The task: Only the lines containing "thumbnail" belong in the answer; find them in the material below.
┌────────
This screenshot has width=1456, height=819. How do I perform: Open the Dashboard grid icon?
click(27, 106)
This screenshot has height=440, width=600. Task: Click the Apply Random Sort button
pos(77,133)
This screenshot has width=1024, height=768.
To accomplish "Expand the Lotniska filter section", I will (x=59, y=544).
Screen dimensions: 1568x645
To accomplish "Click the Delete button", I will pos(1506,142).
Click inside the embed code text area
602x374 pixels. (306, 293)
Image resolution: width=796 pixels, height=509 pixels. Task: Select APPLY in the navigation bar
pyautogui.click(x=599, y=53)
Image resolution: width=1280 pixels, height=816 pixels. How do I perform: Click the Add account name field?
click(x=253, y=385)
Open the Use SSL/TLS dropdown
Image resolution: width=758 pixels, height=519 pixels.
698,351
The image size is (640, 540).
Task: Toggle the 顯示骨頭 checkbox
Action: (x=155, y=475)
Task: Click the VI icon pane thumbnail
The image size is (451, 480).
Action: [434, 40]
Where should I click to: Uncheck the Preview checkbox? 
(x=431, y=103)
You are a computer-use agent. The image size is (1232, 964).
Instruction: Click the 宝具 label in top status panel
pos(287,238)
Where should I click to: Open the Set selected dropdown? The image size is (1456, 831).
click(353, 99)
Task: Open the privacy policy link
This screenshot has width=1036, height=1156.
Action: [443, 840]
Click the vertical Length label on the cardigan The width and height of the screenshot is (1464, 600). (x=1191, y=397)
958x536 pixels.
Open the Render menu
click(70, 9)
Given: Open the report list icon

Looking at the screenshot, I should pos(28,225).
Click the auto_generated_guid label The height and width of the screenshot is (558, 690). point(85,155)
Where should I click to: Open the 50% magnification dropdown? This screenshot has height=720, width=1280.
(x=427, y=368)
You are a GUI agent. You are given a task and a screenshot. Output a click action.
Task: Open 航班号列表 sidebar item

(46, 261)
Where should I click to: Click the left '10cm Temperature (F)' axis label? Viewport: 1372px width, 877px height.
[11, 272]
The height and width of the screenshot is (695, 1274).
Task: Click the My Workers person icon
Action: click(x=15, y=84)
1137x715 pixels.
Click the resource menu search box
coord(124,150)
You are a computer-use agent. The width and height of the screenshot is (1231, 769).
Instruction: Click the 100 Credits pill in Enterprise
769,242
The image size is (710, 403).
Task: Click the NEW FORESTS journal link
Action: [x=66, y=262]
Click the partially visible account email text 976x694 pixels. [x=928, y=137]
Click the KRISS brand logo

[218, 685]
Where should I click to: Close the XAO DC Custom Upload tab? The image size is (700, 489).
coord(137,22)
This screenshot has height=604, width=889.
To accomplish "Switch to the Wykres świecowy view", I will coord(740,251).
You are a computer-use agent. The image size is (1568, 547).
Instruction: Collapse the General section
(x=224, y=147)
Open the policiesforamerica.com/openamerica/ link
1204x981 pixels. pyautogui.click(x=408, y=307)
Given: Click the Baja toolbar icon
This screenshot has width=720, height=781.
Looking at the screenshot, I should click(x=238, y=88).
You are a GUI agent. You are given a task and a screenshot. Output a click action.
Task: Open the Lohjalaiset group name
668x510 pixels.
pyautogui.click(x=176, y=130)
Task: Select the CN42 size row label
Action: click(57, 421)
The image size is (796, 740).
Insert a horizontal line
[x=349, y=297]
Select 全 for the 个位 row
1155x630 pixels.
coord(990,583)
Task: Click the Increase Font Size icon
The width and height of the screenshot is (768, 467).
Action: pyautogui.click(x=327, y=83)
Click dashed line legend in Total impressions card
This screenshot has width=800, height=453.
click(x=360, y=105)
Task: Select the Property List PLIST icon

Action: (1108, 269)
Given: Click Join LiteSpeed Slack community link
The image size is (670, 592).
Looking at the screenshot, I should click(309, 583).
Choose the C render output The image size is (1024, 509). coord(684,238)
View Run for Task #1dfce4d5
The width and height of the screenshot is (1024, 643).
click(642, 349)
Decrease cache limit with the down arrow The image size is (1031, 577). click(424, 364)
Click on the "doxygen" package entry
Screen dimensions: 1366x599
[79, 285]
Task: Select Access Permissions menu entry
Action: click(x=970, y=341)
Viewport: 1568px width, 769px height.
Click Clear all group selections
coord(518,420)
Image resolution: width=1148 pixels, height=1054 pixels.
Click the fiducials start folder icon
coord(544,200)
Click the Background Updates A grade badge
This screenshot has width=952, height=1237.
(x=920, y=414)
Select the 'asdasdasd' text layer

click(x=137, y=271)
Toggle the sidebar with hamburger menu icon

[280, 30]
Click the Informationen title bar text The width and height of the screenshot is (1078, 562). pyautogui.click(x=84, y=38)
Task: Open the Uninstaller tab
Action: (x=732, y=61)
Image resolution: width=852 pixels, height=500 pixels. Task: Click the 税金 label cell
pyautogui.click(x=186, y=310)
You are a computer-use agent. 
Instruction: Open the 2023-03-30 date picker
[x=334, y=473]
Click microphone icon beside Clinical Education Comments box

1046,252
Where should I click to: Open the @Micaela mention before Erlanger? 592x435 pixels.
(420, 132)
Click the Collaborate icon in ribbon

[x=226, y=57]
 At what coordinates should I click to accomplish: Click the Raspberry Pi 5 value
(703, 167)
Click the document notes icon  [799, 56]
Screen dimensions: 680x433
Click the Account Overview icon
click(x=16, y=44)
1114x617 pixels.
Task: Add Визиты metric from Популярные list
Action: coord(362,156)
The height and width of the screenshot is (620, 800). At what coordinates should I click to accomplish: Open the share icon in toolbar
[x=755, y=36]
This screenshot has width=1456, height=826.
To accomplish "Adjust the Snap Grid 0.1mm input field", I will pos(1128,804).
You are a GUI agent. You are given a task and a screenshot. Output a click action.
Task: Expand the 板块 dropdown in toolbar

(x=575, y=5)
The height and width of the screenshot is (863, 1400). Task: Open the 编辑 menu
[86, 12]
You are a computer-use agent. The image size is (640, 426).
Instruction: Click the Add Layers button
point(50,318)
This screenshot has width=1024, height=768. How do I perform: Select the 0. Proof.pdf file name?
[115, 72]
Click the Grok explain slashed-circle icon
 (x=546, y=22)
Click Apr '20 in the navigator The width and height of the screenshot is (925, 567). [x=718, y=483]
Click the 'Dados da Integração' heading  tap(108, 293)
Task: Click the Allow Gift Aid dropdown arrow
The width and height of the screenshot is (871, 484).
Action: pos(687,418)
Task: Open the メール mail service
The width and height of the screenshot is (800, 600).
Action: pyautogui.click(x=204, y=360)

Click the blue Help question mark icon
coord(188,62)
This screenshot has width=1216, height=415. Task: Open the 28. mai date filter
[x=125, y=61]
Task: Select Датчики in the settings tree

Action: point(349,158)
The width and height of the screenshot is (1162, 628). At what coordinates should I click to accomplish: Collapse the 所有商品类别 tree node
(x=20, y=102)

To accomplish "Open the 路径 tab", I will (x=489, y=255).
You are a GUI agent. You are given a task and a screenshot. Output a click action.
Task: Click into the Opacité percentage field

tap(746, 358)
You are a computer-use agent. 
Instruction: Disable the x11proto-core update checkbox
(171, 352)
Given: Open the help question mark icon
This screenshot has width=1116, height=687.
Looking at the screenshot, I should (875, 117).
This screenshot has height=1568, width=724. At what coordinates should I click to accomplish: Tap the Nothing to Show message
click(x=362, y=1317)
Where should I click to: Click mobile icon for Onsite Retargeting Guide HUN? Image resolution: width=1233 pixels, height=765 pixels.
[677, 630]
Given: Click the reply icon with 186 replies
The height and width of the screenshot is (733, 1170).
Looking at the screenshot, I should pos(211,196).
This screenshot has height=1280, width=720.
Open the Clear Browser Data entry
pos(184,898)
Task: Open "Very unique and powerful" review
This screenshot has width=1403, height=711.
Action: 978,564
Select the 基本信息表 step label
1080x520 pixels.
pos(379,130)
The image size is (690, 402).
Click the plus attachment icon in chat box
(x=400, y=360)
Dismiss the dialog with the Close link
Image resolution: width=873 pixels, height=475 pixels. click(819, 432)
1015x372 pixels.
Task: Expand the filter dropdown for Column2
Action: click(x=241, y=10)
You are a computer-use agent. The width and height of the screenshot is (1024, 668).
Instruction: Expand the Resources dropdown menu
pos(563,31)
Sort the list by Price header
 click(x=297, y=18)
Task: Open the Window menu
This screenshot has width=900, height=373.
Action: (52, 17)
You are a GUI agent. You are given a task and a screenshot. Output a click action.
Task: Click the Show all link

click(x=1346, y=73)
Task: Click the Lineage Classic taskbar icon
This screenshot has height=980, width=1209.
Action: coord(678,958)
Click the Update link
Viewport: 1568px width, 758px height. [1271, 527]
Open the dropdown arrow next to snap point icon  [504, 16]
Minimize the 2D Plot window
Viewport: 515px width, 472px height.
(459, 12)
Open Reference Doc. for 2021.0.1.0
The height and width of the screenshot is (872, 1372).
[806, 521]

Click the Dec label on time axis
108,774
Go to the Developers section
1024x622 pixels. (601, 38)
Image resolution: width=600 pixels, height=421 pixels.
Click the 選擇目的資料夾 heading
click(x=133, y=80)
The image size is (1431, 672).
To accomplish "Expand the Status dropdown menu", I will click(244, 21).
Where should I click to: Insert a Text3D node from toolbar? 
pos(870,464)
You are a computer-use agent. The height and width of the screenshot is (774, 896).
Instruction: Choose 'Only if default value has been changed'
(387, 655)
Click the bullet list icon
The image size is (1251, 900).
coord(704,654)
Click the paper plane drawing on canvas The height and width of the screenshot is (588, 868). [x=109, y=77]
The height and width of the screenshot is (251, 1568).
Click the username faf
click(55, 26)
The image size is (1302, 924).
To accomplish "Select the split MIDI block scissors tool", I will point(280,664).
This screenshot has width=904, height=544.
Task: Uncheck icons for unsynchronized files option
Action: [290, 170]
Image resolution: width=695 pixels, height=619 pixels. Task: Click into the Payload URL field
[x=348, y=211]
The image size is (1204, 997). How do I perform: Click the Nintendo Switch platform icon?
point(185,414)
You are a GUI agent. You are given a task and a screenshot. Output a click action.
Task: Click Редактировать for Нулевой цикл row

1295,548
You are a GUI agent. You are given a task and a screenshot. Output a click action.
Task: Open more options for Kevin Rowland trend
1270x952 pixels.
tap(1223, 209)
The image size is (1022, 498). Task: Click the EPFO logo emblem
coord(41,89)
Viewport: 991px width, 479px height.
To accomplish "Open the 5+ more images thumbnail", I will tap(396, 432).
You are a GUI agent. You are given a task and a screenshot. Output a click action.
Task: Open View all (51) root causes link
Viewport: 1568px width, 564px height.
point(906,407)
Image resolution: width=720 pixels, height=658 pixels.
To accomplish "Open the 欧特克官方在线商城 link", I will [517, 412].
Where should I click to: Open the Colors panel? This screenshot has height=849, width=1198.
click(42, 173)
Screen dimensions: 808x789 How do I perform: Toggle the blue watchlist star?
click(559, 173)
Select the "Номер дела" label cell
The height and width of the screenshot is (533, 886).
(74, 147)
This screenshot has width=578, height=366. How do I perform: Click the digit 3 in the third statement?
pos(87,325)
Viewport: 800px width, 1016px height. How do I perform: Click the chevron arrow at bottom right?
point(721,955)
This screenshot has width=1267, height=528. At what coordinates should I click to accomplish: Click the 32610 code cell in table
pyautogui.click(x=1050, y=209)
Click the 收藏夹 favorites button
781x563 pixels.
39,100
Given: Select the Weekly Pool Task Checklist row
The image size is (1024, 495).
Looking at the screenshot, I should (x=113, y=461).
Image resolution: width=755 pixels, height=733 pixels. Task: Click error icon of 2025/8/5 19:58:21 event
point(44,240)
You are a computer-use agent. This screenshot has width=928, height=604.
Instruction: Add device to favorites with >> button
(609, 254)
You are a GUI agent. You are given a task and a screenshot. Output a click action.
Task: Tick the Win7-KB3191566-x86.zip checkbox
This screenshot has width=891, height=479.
└────────
Finished exercise:
Task: Click the VI icon pane thumbnail
To accomplish "Open the 5+ more images thumbnail", I will tap(396, 432).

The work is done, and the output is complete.